Word for word, write out all of the data below.

-=-=-=-=-

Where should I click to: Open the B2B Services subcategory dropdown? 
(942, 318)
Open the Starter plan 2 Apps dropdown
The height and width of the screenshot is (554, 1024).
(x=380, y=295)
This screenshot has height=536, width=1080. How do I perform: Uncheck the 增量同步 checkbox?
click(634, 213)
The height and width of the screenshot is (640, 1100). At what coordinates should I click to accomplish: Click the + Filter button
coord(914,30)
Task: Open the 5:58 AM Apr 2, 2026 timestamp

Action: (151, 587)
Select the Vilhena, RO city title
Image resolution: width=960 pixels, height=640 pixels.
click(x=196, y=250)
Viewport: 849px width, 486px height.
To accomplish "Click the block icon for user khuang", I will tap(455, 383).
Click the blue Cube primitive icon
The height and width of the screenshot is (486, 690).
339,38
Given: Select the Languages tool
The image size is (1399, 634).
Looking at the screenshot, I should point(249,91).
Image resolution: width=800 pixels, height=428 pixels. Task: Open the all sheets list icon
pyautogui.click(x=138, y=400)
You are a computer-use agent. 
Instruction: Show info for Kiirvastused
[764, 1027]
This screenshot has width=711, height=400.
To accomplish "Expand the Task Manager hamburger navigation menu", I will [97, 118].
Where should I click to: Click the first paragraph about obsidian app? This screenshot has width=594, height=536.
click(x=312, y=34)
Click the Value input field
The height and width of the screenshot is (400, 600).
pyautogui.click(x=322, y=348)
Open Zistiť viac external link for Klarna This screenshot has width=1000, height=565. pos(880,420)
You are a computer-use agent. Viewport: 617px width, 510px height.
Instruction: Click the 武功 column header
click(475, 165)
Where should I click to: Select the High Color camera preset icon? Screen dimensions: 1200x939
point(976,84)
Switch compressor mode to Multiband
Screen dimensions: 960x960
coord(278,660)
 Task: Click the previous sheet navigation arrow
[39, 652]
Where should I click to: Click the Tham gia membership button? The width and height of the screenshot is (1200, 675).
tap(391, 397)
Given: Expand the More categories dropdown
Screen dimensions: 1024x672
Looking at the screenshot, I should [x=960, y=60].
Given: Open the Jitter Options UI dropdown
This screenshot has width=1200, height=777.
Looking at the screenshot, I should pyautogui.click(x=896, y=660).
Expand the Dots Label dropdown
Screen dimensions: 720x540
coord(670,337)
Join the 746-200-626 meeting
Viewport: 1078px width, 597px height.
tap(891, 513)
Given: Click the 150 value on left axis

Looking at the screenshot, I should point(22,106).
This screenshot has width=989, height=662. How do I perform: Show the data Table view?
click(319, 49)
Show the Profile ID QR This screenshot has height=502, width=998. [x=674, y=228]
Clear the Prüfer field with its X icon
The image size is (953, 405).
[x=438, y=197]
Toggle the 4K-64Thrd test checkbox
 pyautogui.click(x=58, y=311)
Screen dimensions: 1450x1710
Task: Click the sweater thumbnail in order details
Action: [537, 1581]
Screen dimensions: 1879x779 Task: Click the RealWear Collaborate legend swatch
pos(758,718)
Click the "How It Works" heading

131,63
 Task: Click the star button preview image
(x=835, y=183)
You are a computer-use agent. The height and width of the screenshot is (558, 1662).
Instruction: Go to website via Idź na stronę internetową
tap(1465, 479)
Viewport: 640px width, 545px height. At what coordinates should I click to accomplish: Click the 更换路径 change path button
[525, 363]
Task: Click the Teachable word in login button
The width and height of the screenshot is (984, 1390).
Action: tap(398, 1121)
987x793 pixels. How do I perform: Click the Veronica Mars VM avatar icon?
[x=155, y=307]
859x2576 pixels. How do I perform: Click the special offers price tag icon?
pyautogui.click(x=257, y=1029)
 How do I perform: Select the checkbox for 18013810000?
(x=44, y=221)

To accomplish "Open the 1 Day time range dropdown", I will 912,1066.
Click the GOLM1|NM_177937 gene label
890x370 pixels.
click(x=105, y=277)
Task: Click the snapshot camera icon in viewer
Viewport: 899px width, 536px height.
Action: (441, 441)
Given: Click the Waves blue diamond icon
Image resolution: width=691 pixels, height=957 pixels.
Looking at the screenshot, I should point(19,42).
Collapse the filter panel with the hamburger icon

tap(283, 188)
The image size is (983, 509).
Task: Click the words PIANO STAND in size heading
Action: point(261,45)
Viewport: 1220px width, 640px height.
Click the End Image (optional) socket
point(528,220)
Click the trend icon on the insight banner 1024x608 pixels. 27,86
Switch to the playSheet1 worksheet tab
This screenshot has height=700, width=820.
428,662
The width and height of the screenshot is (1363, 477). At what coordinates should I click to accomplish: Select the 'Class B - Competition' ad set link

-=-=-=-=-

**Your response**
Where should I click to: Open the B2B Services subcategory dropdown? 
(942, 318)
Open the Starter plan 2 Apps dropdown
The height and width of the screenshot is (554, 1024).
(x=380, y=295)
This screenshot has height=536, width=1080. How do I perform: Uncheck the 增量同步 checkbox?
click(634, 213)
The height and width of the screenshot is (640, 1100). At what coordinates should I click to accomplish: Click the + Filter button
coord(914,30)
Task: Open the 5:58 AM Apr 2, 2026 timestamp

Action: (151, 587)
Select the Vilhena, RO city title
Image resolution: width=960 pixels, height=640 pixels.
click(x=196, y=250)
Viewport: 849px width, 486px height.
To accomplish "Click the block icon for user khuang", I will tap(455, 383).
Click the blue Cube primitive icon
The height and width of the screenshot is (486, 690).
339,38
Given: Select the Languages tool
The image size is (1399, 634).
Looking at the screenshot, I should point(249,91).
Image resolution: width=800 pixels, height=428 pixels. Task: Open the all sheets list icon
pyautogui.click(x=138, y=400)
You are a computer-use agent. 
Instruction: Show info for Kiirvastused
[764, 1027]
This screenshot has width=711, height=400.
To accomplish "Expand the Task Manager hamburger navigation menu", I will [97, 118].
Where should I click to: Click the first paragraph about obsidian app? This screenshot has width=594, height=536.
click(x=312, y=34)
Click the Value input field
The height and width of the screenshot is (400, 600).
pyautogui.click(x=322, y=348)
Open Zistiť viac external link for Klarna This screenshot has width=1000, height=565. pos(880,420)
You are a computer-use agent. Viewport: 617px width, 510px height.
Instruction: Click the 武功 column header
click(475, 165)
Where should I click to: Select the High Color camera preset icon? Screen dimensions: 1200x939
point(976,84)
Switch compressor mode to Multiband
Screen dimensions: 960x960
coord(278,660)
 Task: Click the previous sheet navigation arrow
[39, 652]
Where should I click to: Click the Tham gia membership button? The width and height of the screenshot is (1200, 675).
tap(391, 397)
Given: Expand the More categories dropdown
Screen dimensions: 1024x672
Looking at the screenshot, I should [x=960, y=60].
Given: Open the Jitter Options UI dropdown
This screenshot has width=1200, height=777.
Looking at the screenshot, I should pyautogui.click(x=896, y=660).
Expand the Dots Label dropdown
Screen dimensions: 720x540
coord(670,337)
Join the 746-200-626 meeting
Viewport: 1078px width, 597px height.
tap(891, 513)
Given: Click the 150 value on left axis

Looking at the screenshot, I should point(22,106).
This screenshot has width=989, height=662. How do I perform: Show the data Table view?
click(319, 49)
Show the Profile ID QR This screenshot has height=502, width=998. [x=674, y=228]
Clear the Prüfer field with its X icon
The image size is (953, 405).
[x=438, y=197]
Toggle the 4K-64Thrd test checkbox
 pyautogui.click(x=58, y=311)
Screen dimensions: 1450x1710
Task: Click the sweater thumbnail in order details
Action: [537, 1581]
Screen dimensions: 1879x779 Task: Click the RealWear Collaborate legend swatch
pos(758,718)
Click the "How It Works" heading

131,63
 Task: Click the star button preview image
(x=835, y=183)
You are a computer-use agent. The height and width of the screenshot is (558, 1662).
Instruction: Go to website via Idź na stronę internetową
tap(1465, 479)
Viewport: 640px width, 545px height. At what coordinates should I click to accomplish: Click the 更换路径 change path button
[525, 363]
Task: Click the Teachable word in login button
The width and height of the screenshot is (984, 1390).
Action: tap(398, 1121)
987x793 pixels. How do I perform: Click the Veronica Mars VM avatar icon?
[x=155, y=307]
859x2576 pixels. How do I perform: Click the special offers price tag icon?
pyautogui.click(x=257, y=1029)
 How do I perform: Select the checkbox for 18013810000?
(x=44, y=221)

To accomplish "Open the 1 Day time range dropdown", I will 912,1066.
Click the GOLM1|NM_177937 gene label
890x370 pixels.
click(x=105, y=277)
Task: Click the snapshot camera icon in viewer
Viewport: 899px width, 536px height.
Action: (441, 441)
Given: Click the Waves blue diamond icon
Image resolution: width=691 pixels, height=957 pixels.
Looking at the screenshot, I should point(19,42).
Collapse the filter panel with the hamburger icon

tap(283, 188)
The image size is (983, 509).
Task: Click the words PIANO STAND in size heading
Action: point(261,45)
Viewport: 1220px width, 640px height.
Click the End Image (optional) socket
point(528,220)
Click the trend icon on the insight banner 1024x608 pixels. 27,86
Switch to the playSheet1 worksheet tab
This screenshot has height=700, width=820.
428,662
The width and height of the screenshot is (1363, 477). At what coordinates should I click to accomplish: Select the 'Class B - Competition' ad set link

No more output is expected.